Germany has agreed to station US medium-range weapons on its soil from as early as 2026.
Such weapons can reach targets in Russia within a range of up to 2,500 kilometres, the German Ministry of Defence stipulated in a press release on 27 July 2024.
The decision was made as a defensive measure against Russia’s long-range cruise missiles and rockets that could be equipped with both convnetional and nuclear warheads.
While the arrangement is a temporary precaution, it is a clear and necessary step-change in the strategic decision-making in Washington. It is a far cry from previous US efforts to limit what it had viewed as ‘escalatory measures’ such as providing increasingly lethal and effective means, such as F-16 fighters, to Ukraine.
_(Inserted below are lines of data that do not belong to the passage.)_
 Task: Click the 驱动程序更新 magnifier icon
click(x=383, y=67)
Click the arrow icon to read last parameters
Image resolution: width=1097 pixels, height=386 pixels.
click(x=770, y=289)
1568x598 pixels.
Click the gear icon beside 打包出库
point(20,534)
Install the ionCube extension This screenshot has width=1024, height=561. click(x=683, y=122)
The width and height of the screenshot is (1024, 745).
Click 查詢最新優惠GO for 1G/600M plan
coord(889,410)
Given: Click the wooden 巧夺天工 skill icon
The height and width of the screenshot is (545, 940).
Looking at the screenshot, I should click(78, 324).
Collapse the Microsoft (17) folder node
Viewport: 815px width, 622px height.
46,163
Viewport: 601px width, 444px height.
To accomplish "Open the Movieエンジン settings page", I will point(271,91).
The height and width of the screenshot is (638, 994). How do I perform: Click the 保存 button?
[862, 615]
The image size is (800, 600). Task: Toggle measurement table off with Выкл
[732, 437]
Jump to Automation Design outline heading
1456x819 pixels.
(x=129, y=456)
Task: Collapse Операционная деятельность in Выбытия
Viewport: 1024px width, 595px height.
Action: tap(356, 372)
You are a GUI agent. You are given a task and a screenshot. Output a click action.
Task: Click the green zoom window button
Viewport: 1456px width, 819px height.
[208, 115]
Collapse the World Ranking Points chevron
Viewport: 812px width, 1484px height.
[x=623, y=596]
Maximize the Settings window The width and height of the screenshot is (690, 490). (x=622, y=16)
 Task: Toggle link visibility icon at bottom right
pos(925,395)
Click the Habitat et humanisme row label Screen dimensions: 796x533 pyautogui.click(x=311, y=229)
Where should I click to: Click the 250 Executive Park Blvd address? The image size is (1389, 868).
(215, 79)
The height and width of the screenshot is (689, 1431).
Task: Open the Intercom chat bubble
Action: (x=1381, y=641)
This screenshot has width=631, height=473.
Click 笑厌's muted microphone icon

The German Ministry of Defence added that it would have to be seen in the coming months where the planned US medium-range weapons would be stationed in Germany.
A balance in Europe
The planned deployment will employ three different systems: the Tomahawk cruise missile, SM-6 (Standard Missile) ballistic missiles and systems that can fly at multiple speeds of sound.
“What they all have in common is that they have a conventional role, that they are conventional systems – not nuclear systems – that they will be land-based,” emphasised Dr Jasper Wieck, the political director of the German Ministry of Defence. “They will have a range that goes far beyond what we have so far in the European part of the [Nato] alliance.”
European Nato members have so far had nothing to counter Russia’s longer range cruise missiles.
A nuclear tit-for-tat
Wieck affirmed that the deterrent will serve “as a response to a threatening, worrying development of the last ten years,” referring to Russia’s aggressive foreign and defence policy.
Besides the prevalence of nuclear sabre-rattling in Russian public discourse, the Kremlin has also demonstrated a willingness to opt for the nuclear option.
The country has recently conducted drills to deploy tactical nuclear weapons in May, and sent Russian warships and a nuclear-powered submarine for a port call to Cuba in June – a thinly veiled reference to the 1962 Cuban Missile Crisis.
US nuclear weapons have been deployed in Europe since the mid-1950s, when President Dwight D. Eisenhower authorised their storage at allied Nato bases on the continent for use against the Soviet Union.
Beyond the alliance’s three nuclear powers – France, the UK and US – five others members participate in US nuclear sharing. In 2021, the Center for Arms Control and Non-Proliferation estimated that there are 100 US-owned nuclear weapons stored across six bases: Kleine Brogel in Belgium, Büchel Air Base in Germany, Aviano and Ghedi Air Bases in Italy, Volkel Air Base in the Netherlands, and Incirlik in Türkiye.